→ **What you will do**
Give the data below as a numbered list, from the line holding "The height and" through the line holding "Action: [x=322, y=319]", both included. Skip blank lines and leave out the pictures.

→ **Records supplied**

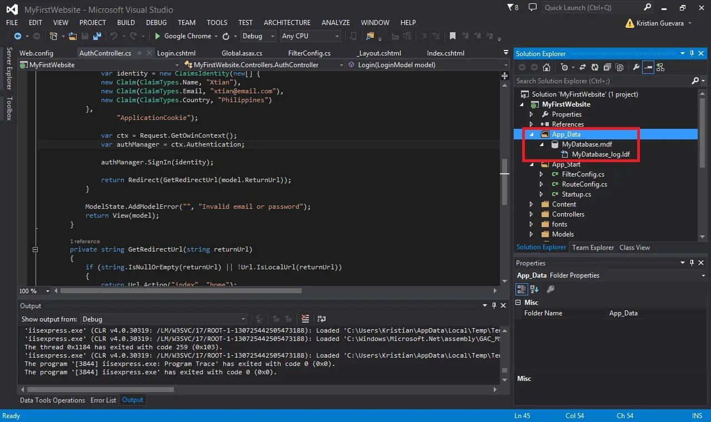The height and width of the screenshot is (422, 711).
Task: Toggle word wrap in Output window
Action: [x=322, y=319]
--
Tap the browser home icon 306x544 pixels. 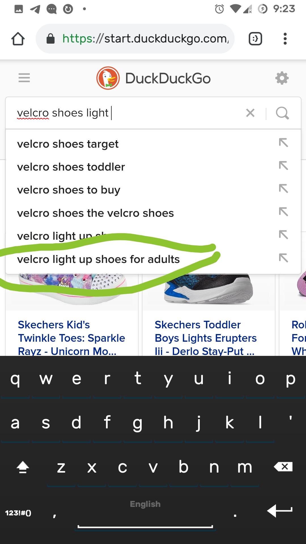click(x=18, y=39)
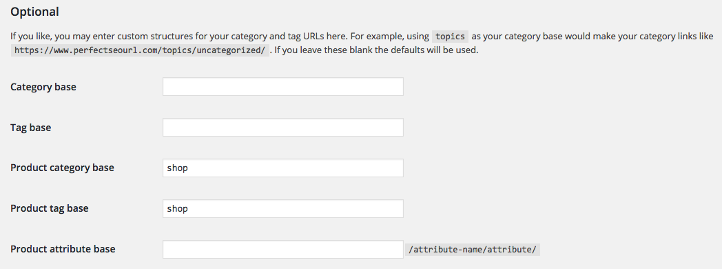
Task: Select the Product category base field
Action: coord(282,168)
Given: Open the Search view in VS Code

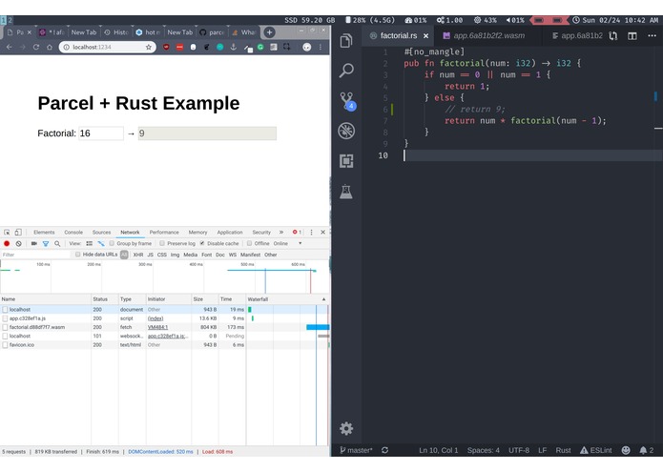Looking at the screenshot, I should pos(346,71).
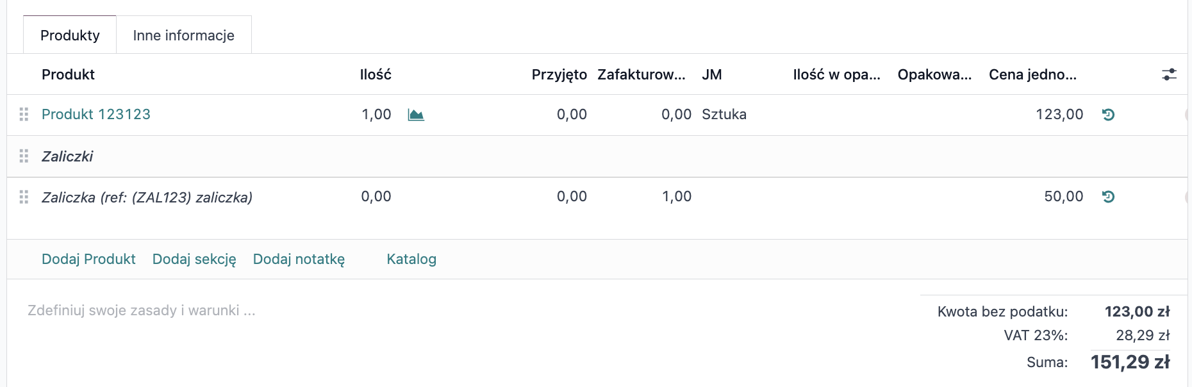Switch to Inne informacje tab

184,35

→ **Full response**
1. The height and width of the screenshot is (422, 711).
2. Task: Toggle word wrap in Output window
3. Action: [x=322, y=319]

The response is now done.